Glenn Beck has hit back effectively against his critics – from the Left as usual, but some also from the Right – who believe that his warnings about the Islamist Muslim Brotherhood are sheer lunacy. MSNBC’s Chris Matthews – who is apparently trying to take Keith Olbermann‘s place as the network’s leading left-wingnut – has compared Beck to the extremist John Birch Society. On the Right, the Weekly Standard’s Bill Kristol criticized Beck’s “hysteria” and used the same absurd John Birch Society comparison. But unlike his critics who engage in wishful thinking, Beck has used the words of Muslim Brotherhood leaders themselves, quoted fully in context, to demonstrate their ambitions for a sharia law-based caliphate completely at odds with a truly democratic, pluralistic society. Beck’s linkages of Muslim Brotherhood ideology to communism and socialism have also been mocked as the product of a loony conspiratorial mind. However, once again, Beck has the upper hand with the facts. All of these ideologies share a common hatred of capitalism. All of them are opposed to the Western way of life, which exalts individual liberties, in favor of a governance structure that compels all to live and believe in a certain way commanded by their particular ideology. As Beck has pointed out on numerous occasions, their vision of the correct end state is very different, but their commonality lies in what they see as the Western democratic capitalist enemy in their way. The enemy of their enemy is their friend. However, one criticism of Beck that does hold some truth is that he is long on pointing out the problems and short on suggesting solutions. Jon Bershad, for example, wrote the following on Mediaite:
So, Glenn, you’ve told us that the Muslim Brotherhood is going to take over if Mubarak steps down. You’ve said that Mubarak is a bad guy and we never should have allied with him. Well . . . we did. That’s done. So what should America do? What should Obama do that would make you happy?
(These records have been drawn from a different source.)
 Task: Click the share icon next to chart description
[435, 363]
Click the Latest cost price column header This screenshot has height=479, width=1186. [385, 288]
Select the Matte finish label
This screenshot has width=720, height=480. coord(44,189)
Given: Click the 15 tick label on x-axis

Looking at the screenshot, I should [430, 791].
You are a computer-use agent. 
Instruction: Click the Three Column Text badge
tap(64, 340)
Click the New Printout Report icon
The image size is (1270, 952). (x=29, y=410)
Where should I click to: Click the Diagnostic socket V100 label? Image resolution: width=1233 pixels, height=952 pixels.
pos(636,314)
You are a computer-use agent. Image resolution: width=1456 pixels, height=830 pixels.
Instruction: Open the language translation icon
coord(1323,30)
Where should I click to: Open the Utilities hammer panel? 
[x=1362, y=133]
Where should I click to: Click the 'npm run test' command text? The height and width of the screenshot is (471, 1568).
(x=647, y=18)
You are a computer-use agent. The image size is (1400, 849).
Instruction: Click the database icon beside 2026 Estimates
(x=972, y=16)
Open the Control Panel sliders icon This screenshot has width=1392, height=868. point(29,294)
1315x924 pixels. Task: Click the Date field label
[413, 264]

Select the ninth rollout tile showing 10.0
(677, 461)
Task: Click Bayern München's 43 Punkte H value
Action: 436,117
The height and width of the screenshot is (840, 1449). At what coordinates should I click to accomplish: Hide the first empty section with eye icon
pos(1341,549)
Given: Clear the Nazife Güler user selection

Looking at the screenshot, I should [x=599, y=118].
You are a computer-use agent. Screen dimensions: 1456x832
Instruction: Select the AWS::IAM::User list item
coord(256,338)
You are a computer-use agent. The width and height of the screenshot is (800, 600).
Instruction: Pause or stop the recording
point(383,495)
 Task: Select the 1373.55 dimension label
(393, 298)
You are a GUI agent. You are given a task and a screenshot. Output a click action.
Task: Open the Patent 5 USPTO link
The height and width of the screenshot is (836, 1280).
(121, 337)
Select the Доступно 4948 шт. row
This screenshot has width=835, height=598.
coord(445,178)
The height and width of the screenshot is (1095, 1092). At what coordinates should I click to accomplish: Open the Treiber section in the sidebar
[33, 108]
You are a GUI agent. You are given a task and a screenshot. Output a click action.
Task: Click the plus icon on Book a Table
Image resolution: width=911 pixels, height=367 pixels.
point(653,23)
The question is whether that is really Beck’s obligation, when successive U.S. administrations have been unable to figure out how to balance stability in the region with adherence to our democratic values. Beck has made clear his opinion, shared by the Obama administration, that continuing to support the dictator Mubarak’s hold on power would be a mistake. Like the administration, he is sympathetic to reform but cautious.